**Task prompt:** Look through the records below, and whenever a line contains "screenshot", copy it.

**Task data:**
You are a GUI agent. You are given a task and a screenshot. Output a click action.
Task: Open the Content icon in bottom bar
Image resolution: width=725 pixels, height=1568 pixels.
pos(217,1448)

==

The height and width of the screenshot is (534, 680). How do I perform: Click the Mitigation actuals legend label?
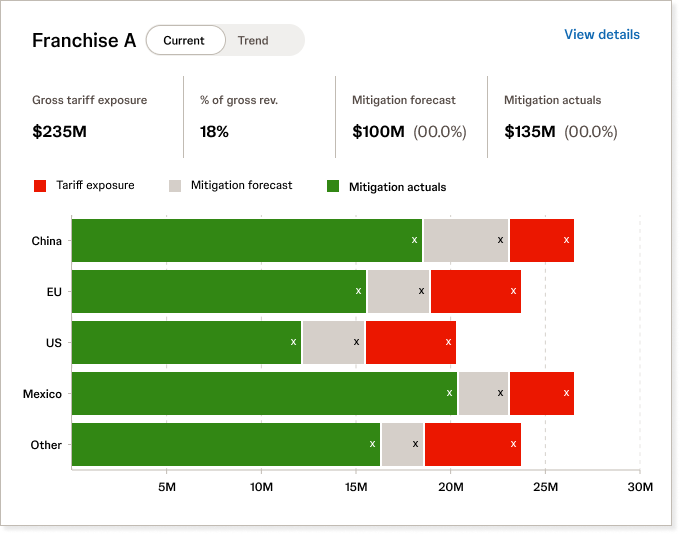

**Answer below:**
You are a GUI agent. You are given a task and a screenshot. Output a click action.
The height and width of the screenshot is (534, 680). How do I perform: Click the Mitigation actuals legend label?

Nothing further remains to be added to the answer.